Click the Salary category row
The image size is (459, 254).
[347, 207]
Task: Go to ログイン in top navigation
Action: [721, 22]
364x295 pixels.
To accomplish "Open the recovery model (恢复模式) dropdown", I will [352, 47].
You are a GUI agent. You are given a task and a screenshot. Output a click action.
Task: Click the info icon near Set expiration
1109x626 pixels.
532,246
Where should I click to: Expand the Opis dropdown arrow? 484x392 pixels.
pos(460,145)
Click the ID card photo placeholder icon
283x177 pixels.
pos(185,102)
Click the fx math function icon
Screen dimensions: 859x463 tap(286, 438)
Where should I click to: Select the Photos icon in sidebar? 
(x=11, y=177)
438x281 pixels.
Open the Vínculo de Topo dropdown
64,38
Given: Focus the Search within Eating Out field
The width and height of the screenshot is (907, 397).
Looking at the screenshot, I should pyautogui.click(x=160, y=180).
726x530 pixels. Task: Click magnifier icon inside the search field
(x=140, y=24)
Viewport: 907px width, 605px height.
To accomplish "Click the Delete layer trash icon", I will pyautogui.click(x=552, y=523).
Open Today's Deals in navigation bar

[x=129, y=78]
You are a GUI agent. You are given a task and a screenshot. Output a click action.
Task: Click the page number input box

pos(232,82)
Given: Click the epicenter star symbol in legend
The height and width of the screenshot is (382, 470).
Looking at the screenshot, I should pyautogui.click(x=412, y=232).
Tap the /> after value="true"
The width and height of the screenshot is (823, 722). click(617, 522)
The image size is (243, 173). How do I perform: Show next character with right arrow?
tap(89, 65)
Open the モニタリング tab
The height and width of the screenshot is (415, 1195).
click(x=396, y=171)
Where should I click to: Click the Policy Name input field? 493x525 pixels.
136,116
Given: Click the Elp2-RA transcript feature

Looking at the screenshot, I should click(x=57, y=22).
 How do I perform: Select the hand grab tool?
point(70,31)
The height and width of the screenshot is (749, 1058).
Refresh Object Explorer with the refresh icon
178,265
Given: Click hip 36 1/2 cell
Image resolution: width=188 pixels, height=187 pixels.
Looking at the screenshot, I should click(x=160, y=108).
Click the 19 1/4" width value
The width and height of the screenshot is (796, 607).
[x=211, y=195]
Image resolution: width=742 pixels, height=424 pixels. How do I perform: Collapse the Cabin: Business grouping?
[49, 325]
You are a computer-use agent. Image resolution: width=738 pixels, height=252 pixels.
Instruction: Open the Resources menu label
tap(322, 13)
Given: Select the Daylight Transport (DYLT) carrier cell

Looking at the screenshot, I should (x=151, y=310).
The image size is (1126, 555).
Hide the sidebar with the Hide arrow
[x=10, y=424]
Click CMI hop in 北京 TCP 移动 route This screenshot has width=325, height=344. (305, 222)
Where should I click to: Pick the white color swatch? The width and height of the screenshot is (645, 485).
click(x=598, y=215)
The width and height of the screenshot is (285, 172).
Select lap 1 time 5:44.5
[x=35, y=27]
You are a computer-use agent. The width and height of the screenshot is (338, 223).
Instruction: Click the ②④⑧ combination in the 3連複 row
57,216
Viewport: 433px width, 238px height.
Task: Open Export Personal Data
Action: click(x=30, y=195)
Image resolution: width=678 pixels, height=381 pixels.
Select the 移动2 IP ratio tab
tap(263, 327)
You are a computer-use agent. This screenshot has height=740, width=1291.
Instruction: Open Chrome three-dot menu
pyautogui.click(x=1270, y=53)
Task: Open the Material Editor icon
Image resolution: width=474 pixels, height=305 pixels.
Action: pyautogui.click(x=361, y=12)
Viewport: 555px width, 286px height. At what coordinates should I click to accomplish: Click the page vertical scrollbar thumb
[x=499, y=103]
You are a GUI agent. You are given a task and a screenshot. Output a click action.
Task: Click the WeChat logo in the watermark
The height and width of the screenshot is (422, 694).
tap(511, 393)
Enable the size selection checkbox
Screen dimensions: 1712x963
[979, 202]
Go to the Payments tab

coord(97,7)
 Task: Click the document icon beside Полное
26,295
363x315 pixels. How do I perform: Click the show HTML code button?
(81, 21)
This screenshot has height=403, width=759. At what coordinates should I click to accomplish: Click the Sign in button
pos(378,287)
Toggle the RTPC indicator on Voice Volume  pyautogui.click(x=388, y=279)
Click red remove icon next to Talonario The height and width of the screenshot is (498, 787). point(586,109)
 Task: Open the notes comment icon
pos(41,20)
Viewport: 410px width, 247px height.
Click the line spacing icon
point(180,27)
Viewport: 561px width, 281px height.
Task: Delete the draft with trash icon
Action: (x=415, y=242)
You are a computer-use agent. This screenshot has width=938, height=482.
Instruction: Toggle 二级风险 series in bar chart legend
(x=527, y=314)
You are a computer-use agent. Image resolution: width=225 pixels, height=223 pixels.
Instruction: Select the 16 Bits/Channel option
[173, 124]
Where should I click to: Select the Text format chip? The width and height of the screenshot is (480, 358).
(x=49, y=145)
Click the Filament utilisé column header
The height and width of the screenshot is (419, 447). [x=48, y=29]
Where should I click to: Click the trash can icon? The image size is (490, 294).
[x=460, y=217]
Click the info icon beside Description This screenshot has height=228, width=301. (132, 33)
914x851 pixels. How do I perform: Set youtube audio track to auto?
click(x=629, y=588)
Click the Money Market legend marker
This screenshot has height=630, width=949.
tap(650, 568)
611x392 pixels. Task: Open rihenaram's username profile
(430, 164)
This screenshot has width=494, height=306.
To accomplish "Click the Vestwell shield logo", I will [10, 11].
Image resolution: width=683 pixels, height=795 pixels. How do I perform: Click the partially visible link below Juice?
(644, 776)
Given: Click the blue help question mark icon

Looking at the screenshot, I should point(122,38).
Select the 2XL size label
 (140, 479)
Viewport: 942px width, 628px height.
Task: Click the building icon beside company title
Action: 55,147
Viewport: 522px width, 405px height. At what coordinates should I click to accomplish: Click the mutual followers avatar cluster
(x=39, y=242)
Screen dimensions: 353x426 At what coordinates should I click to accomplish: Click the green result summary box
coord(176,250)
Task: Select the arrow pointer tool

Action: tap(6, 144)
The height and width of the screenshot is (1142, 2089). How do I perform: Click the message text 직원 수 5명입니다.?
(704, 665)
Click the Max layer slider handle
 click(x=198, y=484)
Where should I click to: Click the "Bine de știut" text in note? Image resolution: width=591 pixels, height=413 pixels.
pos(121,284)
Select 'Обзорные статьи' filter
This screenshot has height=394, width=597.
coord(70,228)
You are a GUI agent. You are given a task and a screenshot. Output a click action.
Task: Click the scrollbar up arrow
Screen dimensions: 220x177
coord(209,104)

————

▶ _Task to complete_
The whole listing should be restated word for word.

▶ _Response to this task_
Click the Salary category row
The image size is (459, 254).
[347, 207]
Task: Go to ログイン in top navigation
Action: [721, 22]
364x295 pixels.
To accomplish "Open the recovery model (恢复模式) dropdown", I will [352, 47].
You are a GUI agent. You are given a task and a screenshot. Output a click action.
Task: Click the info icon near Set expiration
1109x626 pixels.
532,246
Where should I click to: Expand the Opis dropdown arrow? 484x392 pixels.
pos(460,145)
Click the ID card photo placeholder icon
283x177 pixels.
pos(185,102)
Click the fx math function icon
Screen dimensions: 859x463 tap(286, 438)
Where should I click to: Select the Photos icon in sidebar? 
(x=11, y=177)
438x281 pixels.
Open the Vínculo de Topo dropdown
64,38
Given: Focus the Search within Eating Out field
The width and height of the screenshot is (907, 397).
Looking at the screenshot, I should pyautogui.click(x=160, y=180).
726x530 pixels. Task: Click magnifier icon inside the search field
(x=140, y=24)
Viewport: 907px width, 605px height.
To accomplish "Click the Delete layer trash icon", I will pyautogui.click(x=552, y=523).
Open Today's Deals in navigation bar

[x=129, y=78]
You are a GUI agent. You are given a task and a screenshot. Output a click action.
Task: Click the page number input box

pos(232,82)
Given: Click the epicenter star symbol in legend
The height and width of the screenshot is (382, 470).
Looking at the screenshot, I should pyautogui.click(x=412, y=232).
Tap the /> after value="true"
The width and height of the screenshot is (823, 722). click(617, 522)
The image size is (243, 173). How do I perform: Show next character with right arrow?
tap(89, 65)
Open the モニタリング tab
The height and width of the screenshot is (415, 1195).
click(x=396, y=171)
Where should I click to: Click the Policy Name input field? 493x525 pixels.
136,116
Given: Click the Elp2-RA transcript feature

Looking at the screenshot, I should click(x=57, y=22).
 How do I perform: Select the hand grab tool?
point(70,31)
The height and width of the screenshot is (749, 1058).
Refresh Object Explorer with the refresh icon
178,265
Given: Click hip 36 1/2 cell
Image resolution: width=188 pixels, height=187 pixels.
Looking at the screenshot, I should click(x=160, y=108).
Click the 19 1/4" width value
The width and height of the screenshot is (796, 607).
[x=211, y=195]
Image resolution: width=742 pixels, height=424 pixels. How do I perform: Collapse the Cabin: Business grouping?
[49, 325]
You are a computer-use agent. Image resolution: width=738 pixels, height=252 pixels.
Instruction: Open the Resources menu label
tap(322, 13)
Given: Select the Daylight Transport (DYLT) carrier cell

Looking at the screenshot, I should (x=151, y=310).
The image size is (1126, 555).
Hide the sidebar with the Hide arrow
[x=10, y=424]
Click CMI hop in 北京 TCP 移动 route This screenshot has width=325, height=344. (305, 222)
Where should I click to: Pick the white color swatch? The width and height of the screenshot is (645, 485).
click(x=598, y=215)
The width and height of the screenshot is (285, 172).
Select lap 1 time 5:44.5
[x=35, y=27]
You are a computer-use agent. The width and height of the screenshot is (338, 223).
Instruction: Click the ②④⑧ combination in the 3連複 row
57,216
Viewport: 433px width, 238px height.
Task: Open Export Personal Data
Action: click(x=30, y=195)
Image resolution: width=678 pixels, height=381 pixels.
Select the 移动2 IP ratio tab
tap(263, 327)
You are a computer-use agent. This screenshot has height=740, width=1291.
Instruction: Open Chrome three-dot menu
pyautogui.click(x=1270, y=53)
Task: Open the Material Editor icon
Image resolution: width=474 pixels, height=305 pixels.
Action: pyautogui.click(x=361, y=12)
Viewport: 555px width, 286px height. At what coordinates should I click to accomplish: Click the page vertical scrollbar thumb
[x=499, y=103]
You are a GUI agent. You are given a task and a screenshot. Output a click action.
Task: Click the WeChat logo in the watermark
The height and width of the screenshot is (422, 694).
tap(511, 393)
Enable the size selection checkbox
Screen dimensions: 1712x963
[979, 202]
Go to the Payments tab

coord(97,7)
 Task: Click the document icon beside Полное
26,295
363x315 pixels. How do I perform: Click the show HTML code button?
(81, 21)
This screenshot has height=403, width=759. At what coordinates should I click to accomplish: Click the Sign in button
pos(378,287)
Toggle the RTPC indicator on Voice Volume  pyautogui.click(x=388, y=279)
Click red remove icon next to Talonario The height and width of the screenshot is (498, 787). point(586,109)
 Task: Open the notes comment icon
pos(41,20)
Viewport: 410px width, 247px height.
Click the line spacing icon
point(180,27)
Viewport: 561px width, 281px height.
Task: Delete the draft with trash icon
Action: (x=415, y=242)
You are a computer-use agent. This screenshot has width=938, height=482.
Instruction: Toggle 二级风险 series in bar chart legend
(x=527, y=314)
You are a computer-use agent. Image resolution: width=225 pixels, height=223 pixels.
Instruction: Select the 16 Bits/Channel option
[173, 124]
Where should I click to: Select the Text format chip? The width and height of the screenshot is (480, 358).
(x=49, y=145)
Click the Filament utilisé column header
The height and width of the screenshot is (419, 447). [x=48, y=29]
Where should I click to: Click the trash can icon? The image size is (490, 294).
[x=460, y=217]
Click the info icon beside Description This screenshot has height=228, width=301. (132, 33)
914x851 pixels. How do I perform: Set youtube audio track to auto?
click(x=629, y=588)
Click the Money Market legend marker
This screenshot has height=630, width=949.
tap(650, 568)
611x392 pixels. Task: Open rihenaram's username profile
(430, 164)
This screenshot has width=494, height=306.
To accomplish "Click the Vestwell shield logo", I will [10, 11].
Image resolution: width=683 pixels, height=795 pixels. How do I perform: Click the partially visible link below Juice?
(644, 776)
Given: Click the blue help question mark icon

Looking at the screenshot, I should point(122,38).
Select the 2XL size label
 (140, 479)
Viewport: 942px width, 628px height.
Task: Click the building icon beside company title
Action: 55,147
Viewport: 522px width, 405px height. At what coordinates should I click to accomplish: Click the mutual followers avatar cluster
(x=39, y=242)
Screen dimensions: 353x426 At what coordinates should I click to accomplish: Click the green result summary box
coord(176,250)
Task: Select the arrow pointer tool

Action: tap(6, 144)
The height and width of the screenshot is (1142, 2089). How do I perform: Click the message text 직원 수 5명입니다.?
(704, 665)
Click the Max layer slider handle
 click(x=198, y=484)
Where should I click to: Click the "Bine de știut" text in note? Image resolution: width=591 pixels, height=413 pixels.
pos(121,284)
Select 'Обзорные статьи' filter
This screenshot has height=394, width=597.
coord(70,228)
You are a GUI agent. You are given a task and a screenshot. Output a click action.
Task: Click the scrollbar up arrow
Screen dimensions: 220x177
coord(209,104)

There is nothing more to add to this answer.